Those who do not study history are condemned to repeat it.
                                                     --George Santayana.

I don't remember debates. I don't think we spent a lot of time debating it. Maybe we did, but I don't remember.
--George W. Bush on discussions of the Vietnam War when he was an undergraduate at Yale, Washington Post, July 27, 1999***


This publication has been having great fun at the expense of George W. Bush. No doubt we’ve lost readers thereby, but the only people who can fail to see the ineptness of our current president are those who are blinded by the darkness.

Even those of us who think they can see a little are no doubt not as smart as we think we are. After all, we’re not out in the streets protesting the Florida Bush-Baker-Rehnquist coup. Here we sit hurling cyber-barbs at latter-day robber barons and their hapless puppet. Like many, we take some small comfort in the idea that, well, he’s surrounded by competent advisors.

Unfortunately, if you think about it, the difference between this attitude and that of the proverbial ostrich putting its head in the sand is negligible.

Such as it is, that’s the good news. Here comes the bad.

Ken Auletta’s new book on the Microsoft antitrust trial, World War 3.0 (surely one of the great all-time titles), has been getting mixed reviews. ("Too prolix," seems to be the main complaint.)

But the book is not without useful information. For example, from Christopher Lehmann-Haupt’s review in the New York Times:

Mr. Gates in particular felt that he was fighting for his company’s survival. (When Mr. Auletta asked him if he felt like Joseph K. in "The Trial," Mr. Gates said, "I don’t know Joseph K., sorry." When Mr. Auletta described Kafka’s novel, Mr. Gates said of Joseph K., "He sounds like my kind of guy!")

Intelligent, curious, creative: even his enemies give Bill Gates that much. Not just the richest person in the world but a person so much richer than anyone has ever been that he is in a class by himself. And this person who, as Auletta perceived, is in many ways profoundly Kafkaesque, doesn’t know who Kafka is.

The most powerful, richest nation in history has a government headed by a president for whom the past doesn’t exist and an economy led by a multibillionaire entrepreneur for whom the past is irrelevant. Vietnam? No prob. Kafka who?

Recall also the moment during the presidential campaign when a TV journalist asked Bush which book had influenced him the most. There followed a terrible three-beat pause as the candidate, with that typical what-me-worry look on his face, did not speak and the viewer had the awful sinking feeling that Bush was desperately searching for the name of a book, any book. At last he blurted out, "The Bible!" and everyone relaxed. The point is certainly not that the Bible is not a book worthy of influencing people. The point is that the most powerful person in the world finds neither credible help nor sustenance in the written records of those who came before him.

→ Supplied data:
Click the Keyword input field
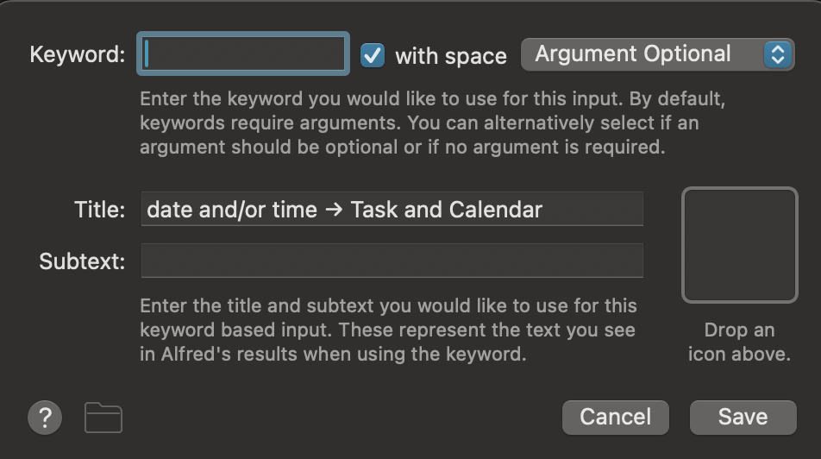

→ Short exercise 1: In the essay on George W. Bush and Bill Gates, which book did Bush name when a TV journalist asked which book had influenced him most?
→ Short exercise 2: Write a continuation of the essay on George W. Bush and Bill Gates, starting after its last sentence.

→ Task result 1: The Bible.

→ Task result 2:
Grant that Bush is surrounded by competent advisors. Grant that Gates himself is competent. But the profound ignorance of the past, the naïve IGNORING of the past hurls us immediately into very dangerous territory far beyond questions of mere competence: the territory of sheer, idiotic stupidity.

Surely, we (meaning humanity) have got this far (however far this is) largely because we have managed to pass on important lessons from one generation to the next. Newton spoke of himself as standing on the shoulders of giants.

Apparently, in this brave new post-Cold War world and post-Old Economy world, our leaders believe that what came before is unimportant, irrelevant, trivial.

The vast, invaluable but difficult lessons from the likes of Kafka (who also stood on the shoulders of giants) and which were bought and paid for in unknowable quantities of pain are ignored.

Kafka? Sounds like my kind of guy.

At play on the lovely, iridescent, seductive surface of things, these rich and power-filled people seem to think they are free of the ancient constraints of cause and effect, the old, old tangled strands of action and reaction which limited and rewarded and punished the great and the would-be great of past millennia.

What those dead people came to call "Chaos and Old Night" our new live guys, ostrich-like, ignore.

The danger, the great danger here comes not from simple questions of competence or incompetence but from profound questions of potentially fatal ignorance.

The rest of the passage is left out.